I've noticed that a lot of first-time authors set up Web sites with a URL based on the title of their first novel, or sometimes a proposed series of novels. Perhaps they've been inspired by movie studios, which create a Web site for a new movie with a URL based on the movie title - something like http://www.johnnysjungleadventure-themovie.com. That may make sense for a movie: The studio wants a URL that's easily remembered by anyone who knows the title of the movie and wants to find out more about it, and the Web site doesn't need to hang around once the movie is gone from the theaters. Nor is such a site selling anything else from the same studio. It exists to market that movie, and it will soon be forgotten.

You don't want your site to be forgotten. You also don't want your site to be tied to a book which, sadly, almost certainly won't stay on the shelves for very long. You want your site to advertise you and all of your writing, not just the current project.

You could create another Web site, with a title-based URL, for the second novel. And the same for the third, and so on. But think of the logistics!

Think also of the lack of crossover. You can have links from one site to another, of course, just as easily as you can have links from one page to another within a site. But if you create many such inter-site links, you're really creating a single site spread over many different URLs. You haven't gained anything except more bother and maintenance - and probably extra monthly fees from your Internet provider (a fee for each separate URL).

And then there's the other stuff on your site. As the years go by, I can assure you that there will be other stuff. You'll be writing about more than just your novels. Where does everything else go, if you have a collection of separate URLs, each one devoted to a single novel or series of novels?

So think ahead. Register a good domain name that advertises you, and treat it as an umbrella for publicizing everything you want the world to know about you.

Don't Be Cute

Or obscure. Or egotistical. Not in your domain name, anyway.

Your writing is a serious business to you. So your Web site should also be a serious business to you. Therefore the URL should be serious and businesslike.

www.johnnyswordadventure-thewebsite.com may make you smile, but it won't draw viewers. It has committed the sin of cuteness.

www.mysticalwordsjourney.com is obscure (not to mention annoying). What kind of site is it? Would the kind of people you want to have read your site and then, one hopes, buy your books be likely to read a site with that URL, or would they shake their heads in puzzlement (and possibly annoyance) and click their way elsewhere?

www.godimagreatwriter.com . . . God, what a jerk that guy must be!

He Who Hesitates

Loses his chance at the domain name of his dreams.

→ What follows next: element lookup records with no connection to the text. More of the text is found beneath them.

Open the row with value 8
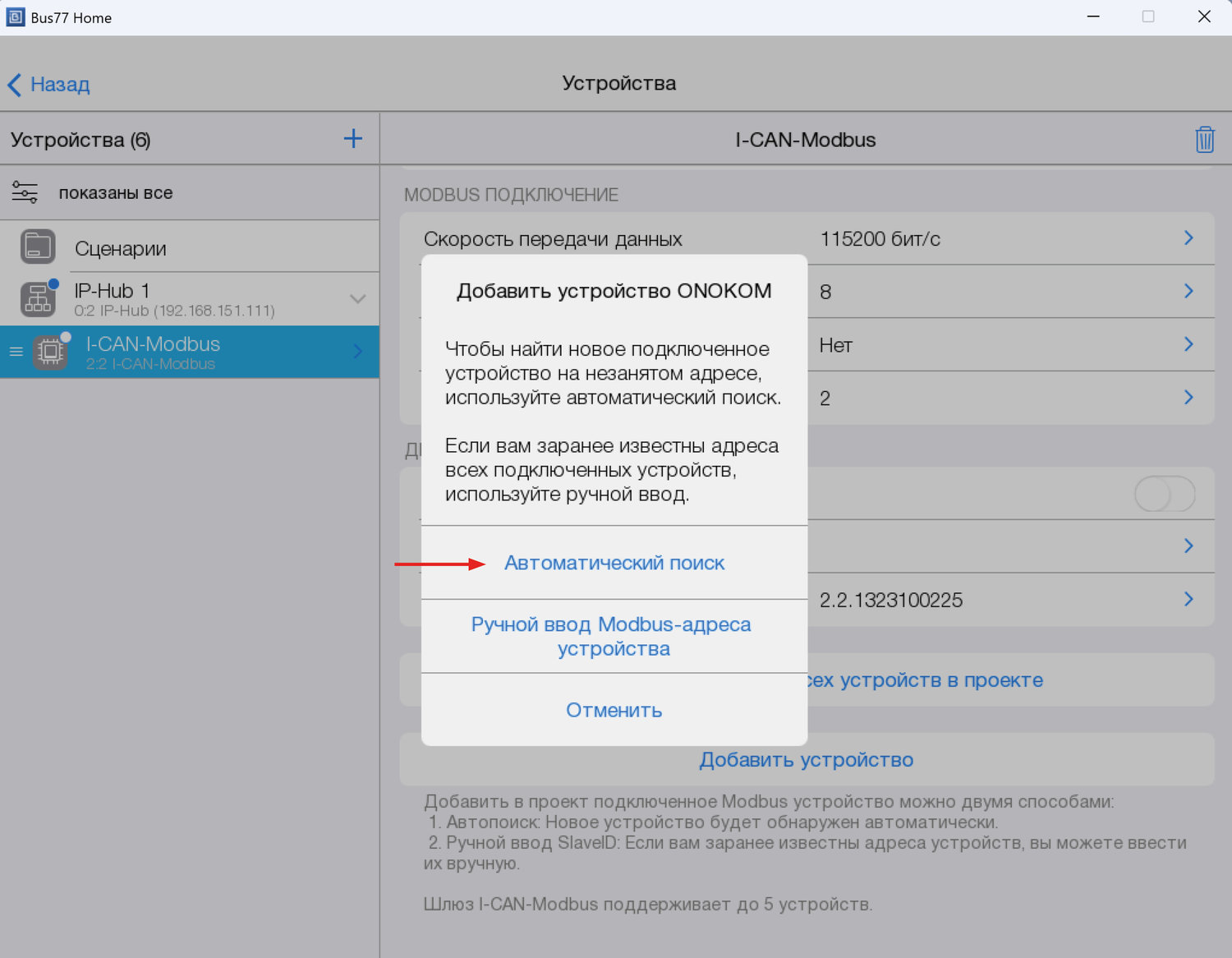The width and height of the screenshot is (1232, 958). (x=1188, y=292)
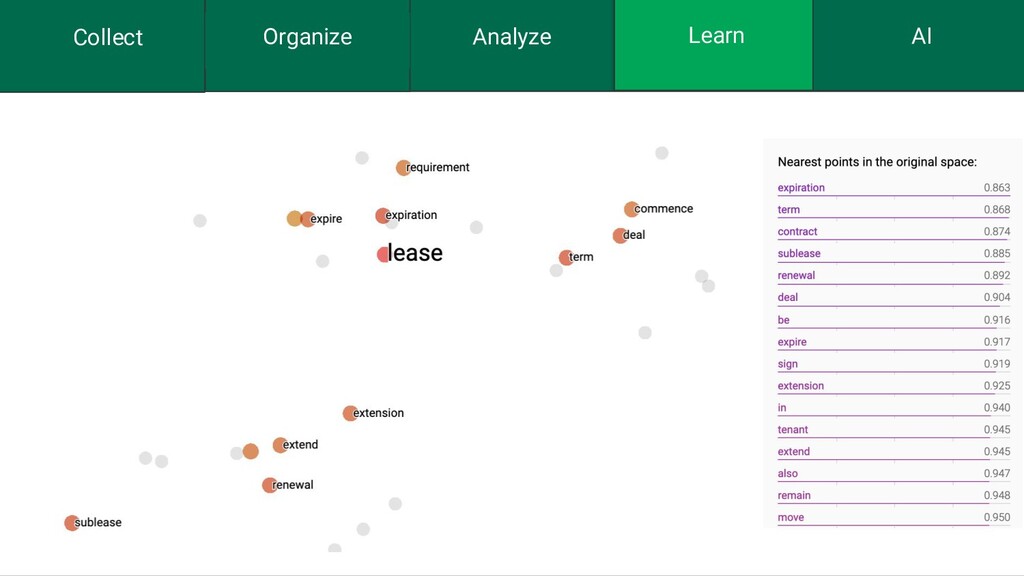Go to the AI tab
Image resolution: width=1024 pixels, height=576 pixels.
(921, 38)
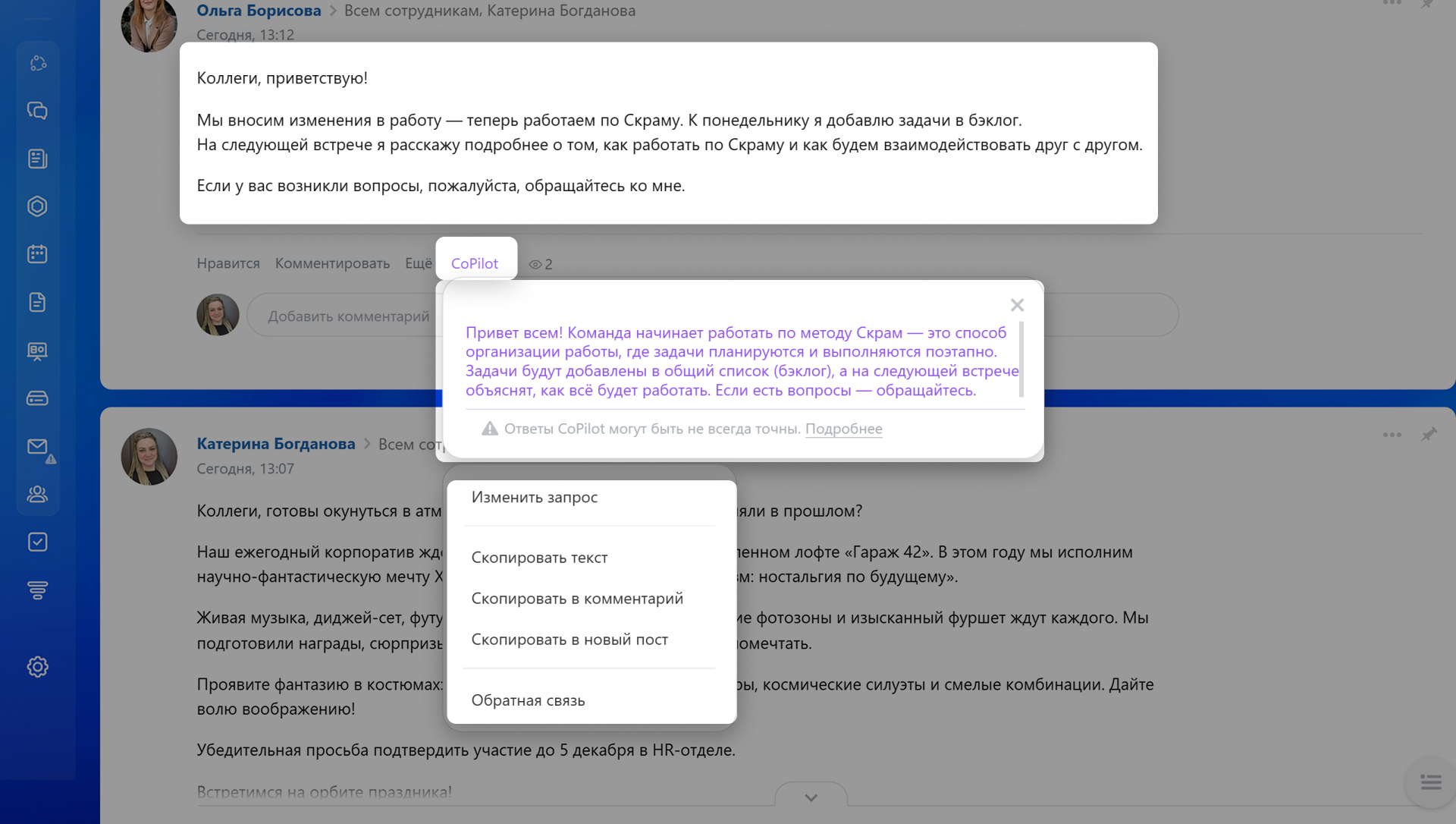Open chats via speech bubbles sidebar icon
This screenshot has height=824, width=1456.
click(37, 111)
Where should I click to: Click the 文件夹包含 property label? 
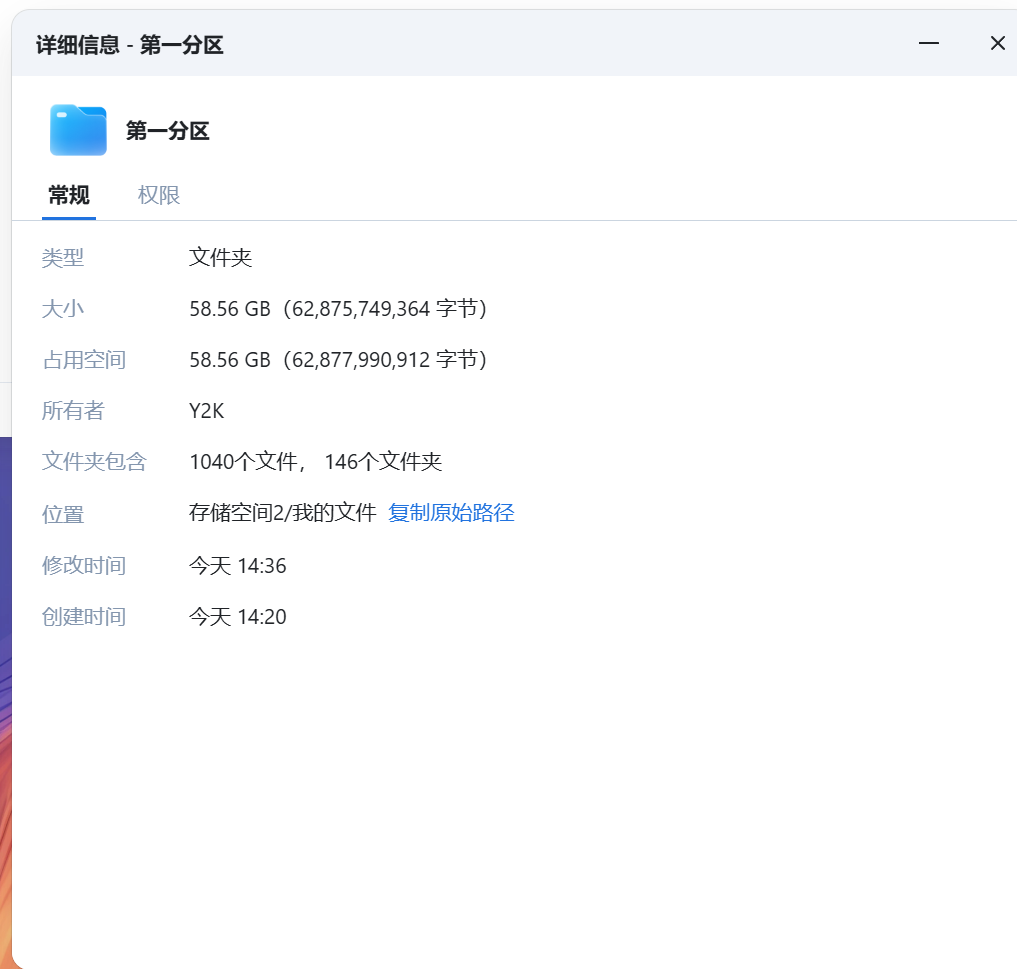95,461
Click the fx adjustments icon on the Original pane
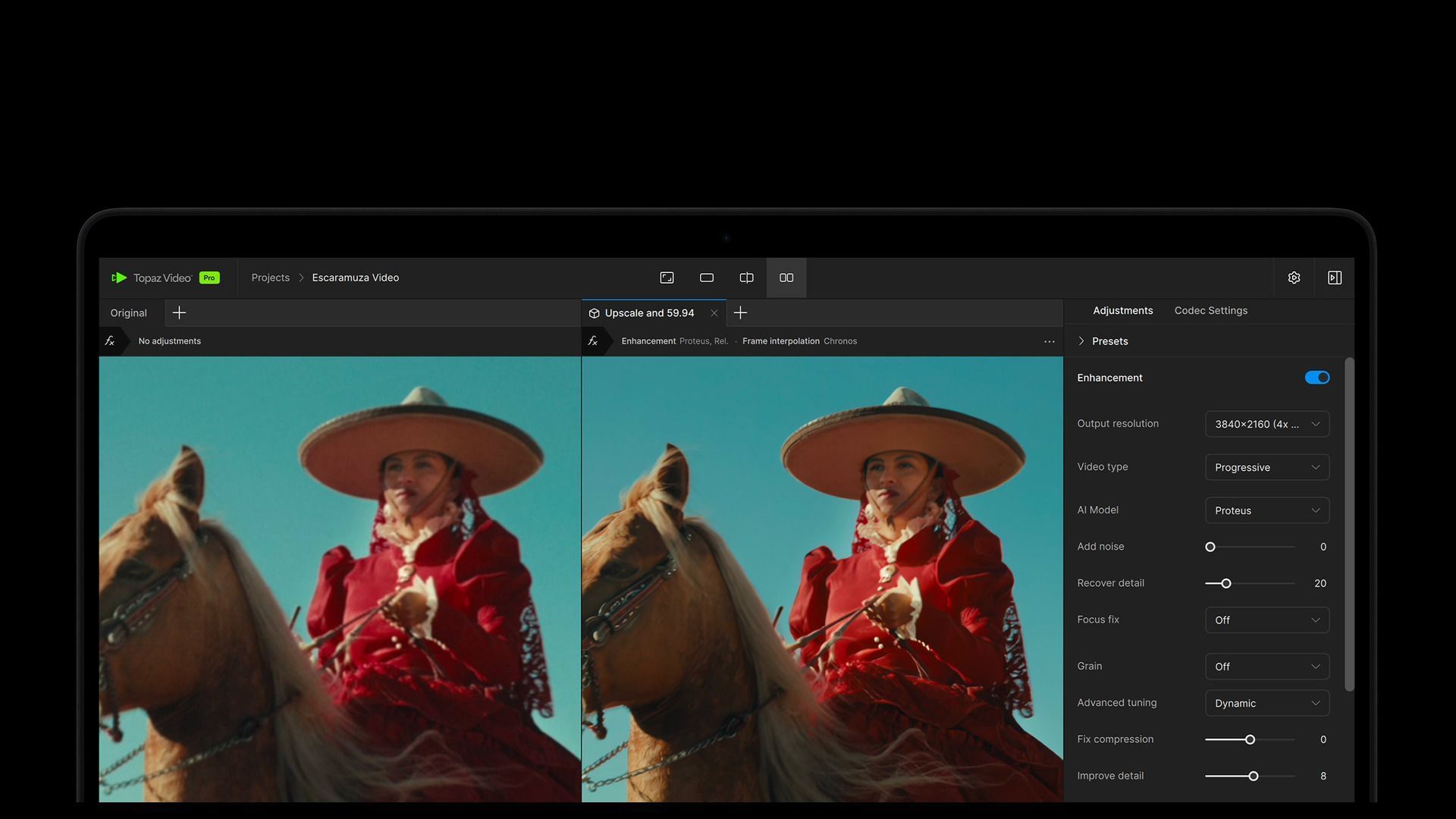The image size is (1456, 819). click(x=111, y=340)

You can register a domain name right now, even if you don't have a Web site ready to use it, or even if you don't have an account with an Internet provider at all. You can register the domain name now and then get an Internet provider and set up a Web site later. So if reading this has made you think of the perfect domain name for you, go to the domain registrar of your choice and register that domain right now - assuming it's still available, of course.

In the simple, old days, when I registered my domain name, there was only one place where you could do that. Now there's a plethora of them. Ask around, ask your Internet provider for advice, Google the registrars you're interested in to see if other people have had problems with them. In short, approach the registering of your new domain name as if it were a serious business decision, because that's exactly what it is.